DataStructImplementations

Welcome to DataStructImplementations! This project showcases custom implementations of various data structures in Python, built from scratch. The goal is to provide a deep understanding of how these data structures work under the hood.

Project Structure

DataStructImplementations
├── poetry.lock
├── pyproject.toml
├── README.md
├── src
│   ├── main.py
│   └── mytypes
│       ├── hashMap.py
│       ├── hashSet.py
│       ├── helpers.py
│       ├── __init__.py
│       ├── linkedList.py
│       └── node.py
└── test
    └── mytypes_test
        ├── __init__.py
        ├── testHashMap.py
        ├── testHashSet.py
        ├── testKeyValueLinkedList.py
        ├── testLinkedList.py
        └── testNode.py

5 directories, 16 files

Node

Algorithm of Operation

Nodes are a basic data structure which contain data and one or more links to other nodes. Nodes can be used to represent a tree structure or a linked list. In such structures where nodes are used, it is possible to traverse from one node to another node.

Data structures containing nodes have typically two bits of information stored in a node: data and link to next node.

The first part is a value and the second part is an address of sorts pointing to the next node. In this way, a system of nodes is created. A NONE/NULL value in the link part of a node’s info denotes that the path or data structure contains no further nodes.

Testing

The Node class is tested in testNode.py using the unittest framework.

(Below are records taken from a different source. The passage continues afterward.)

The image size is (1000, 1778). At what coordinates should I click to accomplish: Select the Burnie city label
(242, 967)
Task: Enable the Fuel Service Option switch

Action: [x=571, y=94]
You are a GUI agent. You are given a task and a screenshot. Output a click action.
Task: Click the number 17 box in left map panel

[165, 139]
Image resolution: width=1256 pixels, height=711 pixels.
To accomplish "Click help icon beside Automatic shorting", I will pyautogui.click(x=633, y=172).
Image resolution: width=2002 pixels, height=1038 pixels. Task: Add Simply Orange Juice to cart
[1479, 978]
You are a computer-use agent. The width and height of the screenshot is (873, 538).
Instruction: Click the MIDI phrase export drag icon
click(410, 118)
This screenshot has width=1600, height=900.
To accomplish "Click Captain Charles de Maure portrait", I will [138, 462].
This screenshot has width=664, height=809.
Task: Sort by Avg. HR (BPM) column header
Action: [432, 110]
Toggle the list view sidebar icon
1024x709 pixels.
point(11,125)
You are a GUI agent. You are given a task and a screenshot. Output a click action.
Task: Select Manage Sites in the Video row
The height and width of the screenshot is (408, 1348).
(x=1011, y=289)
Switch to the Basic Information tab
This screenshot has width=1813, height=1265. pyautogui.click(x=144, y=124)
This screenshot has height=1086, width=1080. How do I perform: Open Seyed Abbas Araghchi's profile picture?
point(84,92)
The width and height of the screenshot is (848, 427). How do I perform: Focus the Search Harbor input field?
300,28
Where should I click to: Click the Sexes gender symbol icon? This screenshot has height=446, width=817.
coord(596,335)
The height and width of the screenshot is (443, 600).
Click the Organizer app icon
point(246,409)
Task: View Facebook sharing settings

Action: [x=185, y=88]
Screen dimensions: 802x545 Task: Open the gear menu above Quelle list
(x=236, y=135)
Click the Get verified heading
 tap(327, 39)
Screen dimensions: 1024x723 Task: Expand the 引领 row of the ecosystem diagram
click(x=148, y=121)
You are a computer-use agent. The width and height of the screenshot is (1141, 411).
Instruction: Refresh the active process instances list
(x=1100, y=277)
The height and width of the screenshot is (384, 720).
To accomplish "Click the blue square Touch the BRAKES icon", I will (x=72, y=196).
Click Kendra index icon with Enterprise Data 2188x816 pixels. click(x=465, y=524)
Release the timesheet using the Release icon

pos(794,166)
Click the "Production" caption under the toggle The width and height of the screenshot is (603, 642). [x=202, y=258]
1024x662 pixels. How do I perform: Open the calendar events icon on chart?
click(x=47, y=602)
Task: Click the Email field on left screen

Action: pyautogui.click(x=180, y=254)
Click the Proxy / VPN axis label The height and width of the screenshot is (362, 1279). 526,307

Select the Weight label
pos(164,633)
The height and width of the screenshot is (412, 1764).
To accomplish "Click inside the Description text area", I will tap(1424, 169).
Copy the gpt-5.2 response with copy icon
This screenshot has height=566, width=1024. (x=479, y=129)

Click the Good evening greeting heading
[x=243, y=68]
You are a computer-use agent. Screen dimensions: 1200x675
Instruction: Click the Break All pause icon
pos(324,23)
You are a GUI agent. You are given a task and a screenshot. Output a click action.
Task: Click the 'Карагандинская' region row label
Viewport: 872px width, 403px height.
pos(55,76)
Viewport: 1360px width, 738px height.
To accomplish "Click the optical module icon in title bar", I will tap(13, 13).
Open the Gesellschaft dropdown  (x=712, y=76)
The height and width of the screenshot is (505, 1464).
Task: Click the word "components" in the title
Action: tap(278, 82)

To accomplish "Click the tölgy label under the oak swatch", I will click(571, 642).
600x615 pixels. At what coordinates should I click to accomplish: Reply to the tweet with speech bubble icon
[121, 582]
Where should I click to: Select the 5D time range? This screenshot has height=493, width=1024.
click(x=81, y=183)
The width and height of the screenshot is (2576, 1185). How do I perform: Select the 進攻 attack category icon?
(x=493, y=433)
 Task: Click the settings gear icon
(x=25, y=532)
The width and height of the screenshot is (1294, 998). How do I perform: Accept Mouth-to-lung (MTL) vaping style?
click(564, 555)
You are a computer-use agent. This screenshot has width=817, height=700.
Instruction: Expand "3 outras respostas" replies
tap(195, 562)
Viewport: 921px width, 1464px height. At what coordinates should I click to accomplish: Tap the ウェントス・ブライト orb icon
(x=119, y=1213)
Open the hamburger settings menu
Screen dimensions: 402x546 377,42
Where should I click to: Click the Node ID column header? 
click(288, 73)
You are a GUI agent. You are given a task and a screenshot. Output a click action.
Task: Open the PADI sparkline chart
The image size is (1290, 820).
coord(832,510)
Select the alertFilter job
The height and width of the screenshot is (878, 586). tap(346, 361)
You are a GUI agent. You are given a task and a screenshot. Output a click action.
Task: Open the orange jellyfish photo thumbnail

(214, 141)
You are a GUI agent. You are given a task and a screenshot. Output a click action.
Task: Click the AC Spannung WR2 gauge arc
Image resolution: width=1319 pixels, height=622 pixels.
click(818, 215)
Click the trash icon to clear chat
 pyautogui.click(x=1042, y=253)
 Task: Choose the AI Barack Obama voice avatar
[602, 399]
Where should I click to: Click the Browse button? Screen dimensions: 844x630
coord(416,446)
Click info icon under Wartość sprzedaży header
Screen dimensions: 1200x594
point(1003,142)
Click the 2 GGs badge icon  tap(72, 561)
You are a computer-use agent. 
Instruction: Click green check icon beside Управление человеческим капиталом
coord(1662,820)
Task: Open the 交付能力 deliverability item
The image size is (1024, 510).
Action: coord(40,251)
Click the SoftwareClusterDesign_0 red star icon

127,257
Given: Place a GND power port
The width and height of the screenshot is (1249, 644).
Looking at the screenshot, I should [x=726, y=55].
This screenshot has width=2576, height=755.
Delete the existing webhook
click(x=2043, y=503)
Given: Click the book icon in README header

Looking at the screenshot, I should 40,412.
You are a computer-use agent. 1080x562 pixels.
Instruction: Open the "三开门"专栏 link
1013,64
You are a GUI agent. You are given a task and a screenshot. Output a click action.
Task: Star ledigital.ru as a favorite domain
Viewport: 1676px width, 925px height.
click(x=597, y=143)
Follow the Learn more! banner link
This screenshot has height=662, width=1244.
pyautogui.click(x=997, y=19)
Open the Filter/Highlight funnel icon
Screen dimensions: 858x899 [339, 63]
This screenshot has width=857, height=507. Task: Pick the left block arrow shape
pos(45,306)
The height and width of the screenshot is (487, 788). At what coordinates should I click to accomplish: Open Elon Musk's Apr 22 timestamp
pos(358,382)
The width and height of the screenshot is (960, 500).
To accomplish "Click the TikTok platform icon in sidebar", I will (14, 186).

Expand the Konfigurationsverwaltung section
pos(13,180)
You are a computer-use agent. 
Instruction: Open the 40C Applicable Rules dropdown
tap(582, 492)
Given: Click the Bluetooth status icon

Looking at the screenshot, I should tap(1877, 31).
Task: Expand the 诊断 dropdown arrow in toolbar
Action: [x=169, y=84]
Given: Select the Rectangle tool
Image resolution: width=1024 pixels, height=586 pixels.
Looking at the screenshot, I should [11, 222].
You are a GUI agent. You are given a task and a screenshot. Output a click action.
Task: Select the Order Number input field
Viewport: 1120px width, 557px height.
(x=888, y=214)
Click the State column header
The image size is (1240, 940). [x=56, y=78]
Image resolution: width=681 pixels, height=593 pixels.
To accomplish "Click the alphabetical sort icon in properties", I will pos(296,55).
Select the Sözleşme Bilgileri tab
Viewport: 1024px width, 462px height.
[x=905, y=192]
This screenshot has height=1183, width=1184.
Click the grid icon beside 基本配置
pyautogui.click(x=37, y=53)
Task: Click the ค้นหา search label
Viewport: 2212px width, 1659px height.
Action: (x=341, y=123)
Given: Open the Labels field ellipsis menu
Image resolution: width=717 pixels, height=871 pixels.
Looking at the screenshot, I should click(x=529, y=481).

from unittest import TestCase

from mytypes.node import Node


class TestNode(TestCase):
    def test_chain_length(self):
        node = Node(1)
        self.assertEqual(node.chain_length(), 1)
        node.next = Node(5)
        self.assertEqual(node.chain_length(), 2)
        node.next.next = Node(12)
        self.assertEqual(node.chain_length(), 3)

Usage

from mytypes.node import Node

node = Node(1, next=Node(2))
print(node)  # Node(1, Node(2))
print(node.chain_length())  # 2
print(node.next)  # Node(2)
print(node.next.data)  # 2
node.next = Node(3, next=Node(4))
print(node)  # Node(1, Node(3, Node(4)))
print(node.chain_length())  # 4

LinkedList

Algorithm of Operation

Linked List is basically chains of nodes where each node contains information such as data and a pointer to the next node in the chain. It is a popular data structure with a wide range of real-world applications. In this article, we will provide a complete introduction of Linked List, which will help you tackle any problem based on Linked List.

Testing

The LinkedList class is tested in testLinkedList.py using the unittest framework.

Usage

from mytypes.linkedList import LinkedList

# Create a new linked list
linked_list = LinkedList()

# Append elements to the linked list
linked_list.append(1)
linked_list.append(2)
linked_list.append(3)
print("After appending 1, 2, 3: ", linked_list.to_list())

# Prepend elements to the linked list
linked_list.prepend(0)
print("After prepending 0: ", linked_list.to_list())

# Remove an element from the linked list
linked_list.remove(2)
print("After removing 2: ", linked_list.to_list())

# Get the first node with a specific value
node = linked_list.get_first(3)
if node:
    print("First node with data 3: ", node.data)
else:
    print("Node with data 3 not found")

# Get the length of the linked list
length = len(linked_list)
print("Length of the linked list: ", length)

# Check if an item is in the linked list
has_item = 1 in linked_list
print("Linked list has 1: ", has_item)

# Convert the linked list to a list
lst = linked_list.to_list()
print("Linked list as a Python list: ", lst)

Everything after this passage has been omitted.